The state requires two-thirds support from both the House and Senate to place an amendment on the ballot so voters can consider it. Abortion opponents hold a strong majority in the Legislature, but don’t always have two-thirds support.
For example, an attempt to override Gov. Laura Kelly’s veto of a bill requiring doctors to inform women that a medication abortion might be reversible — a scientifically-disputed notion — failed this spring when supporters couldn’t find the two-thirds vote needed in the House.
That suggests abortion rights supporters could potentially stop an amendment from getting on the ballot.
“It seems to me they might have a better chance of getting that passed in the House as opposed to the Senate, but here again, I don’t know,” Senate Minority Leader Anthony Hensley, a Topeka Democrat, said.
If all 11 Senate Democrats oppose the amendment, then opponents only need three more votes to block the measure, Hensley said.
Still, both sides expect a push for an amendment in 2020.
“It will be a top priority to overturn the barbaric ruling the Kansas Supreme Court handed down to us,” Senate President Susan Wagle, a Wichita Republican, said in a statement.
Julie Burkhart, CEO of Trust Women, which operates an abortion clinic in Wichita, said efforts to strategize against a change to the Kansas constitution have already begun.
If the effort to stop an amendment from getting on the ballot fails, the next step would be to educate the voters about “what’s at stake,” Burkhart said. Though the public might be more generally alert because of abortion bans passed across the country, not as many people are tuned into the specific fight in their own state, she said.

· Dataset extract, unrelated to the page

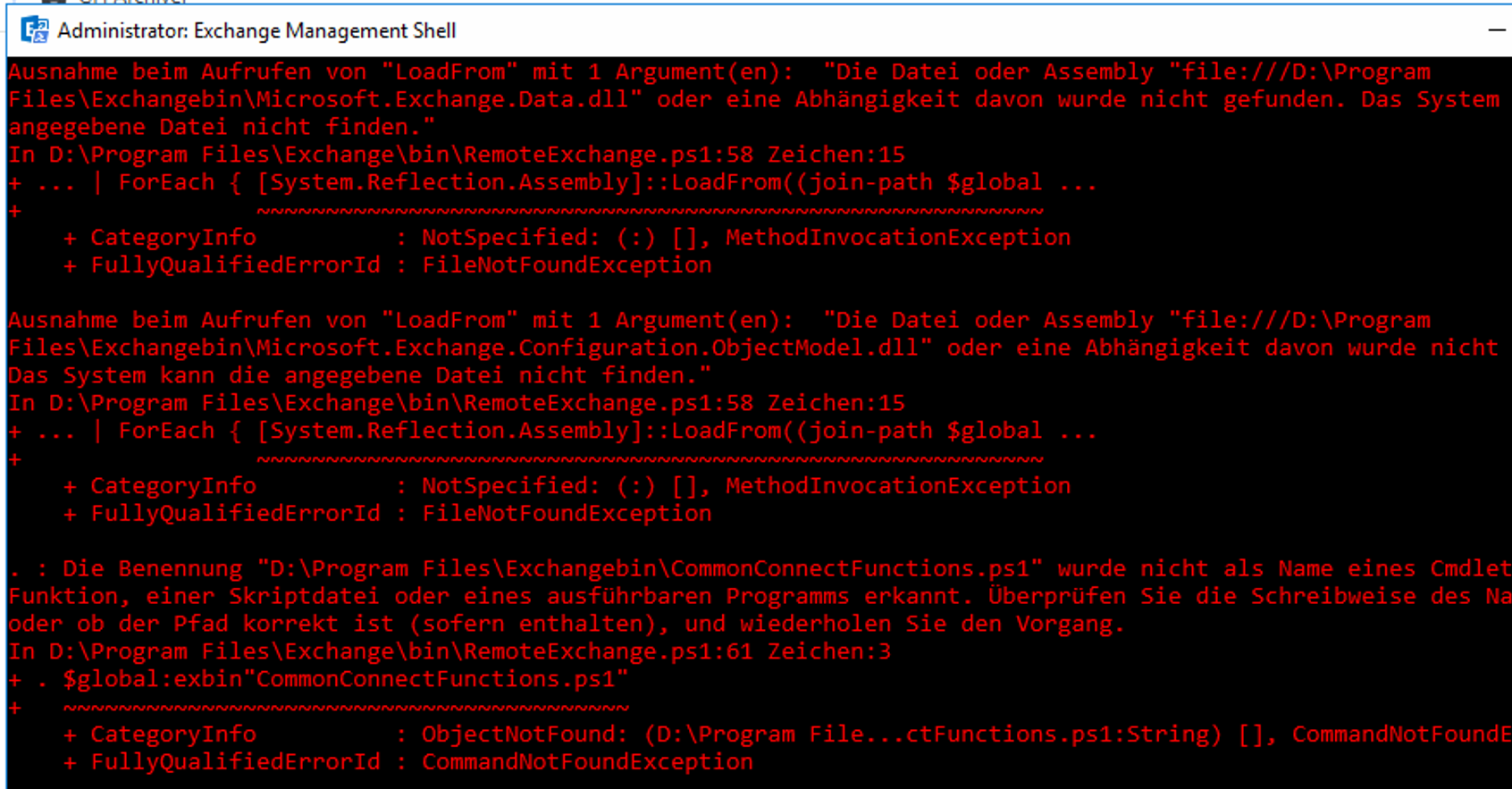Click the CommandNotFoundException error ID value
Image resolution: width=1512 pixels, height=789 pixels.
pyautogui.click(x=587, y=762)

Activists in Kansas are in for the long haul, she said.
“This is going to be something that’s going to be unfolding over the next 15 to 18 months,” Burkhart said.
Court action expected
Absent an amendment, Kansas courts are poised to begin rolling back abortion restrictions. A district court judge may soon block a ban on telemedicine abortions, citing the recent state Supreme Court decision.
At the same time, a new Missouri law criminalizes abortion after eight weeks of pregnancy and the state’s sole abortion clinic is being allowed to operate only by court order.
The developments raise questions about whether Missourians will seek abortions in Kansas in greater numbers. Last year, Missouri women accounted for nearly half of all abortions performed in Kansas.
Planned Parenthood operates a clinic in Overland Park. Emily Miller, a spokeswoman for Planned Parenthood, said the organization will always help people get the health care they need, whether that means in Kansas or other states.
“What we don’t know is how many people are unable to make a trip out of state — there’s no data to say how many people will ultimately forgo their constitutionally protected health care altogether if Missouri becomes the first state with no health center providing abortion,” Miller said in a statement.
Culp said it’s not clear to her whether the combination of the Kansas Supreme Court decision and the situation in Missouri will increase the number of abortions taking place in Kansas.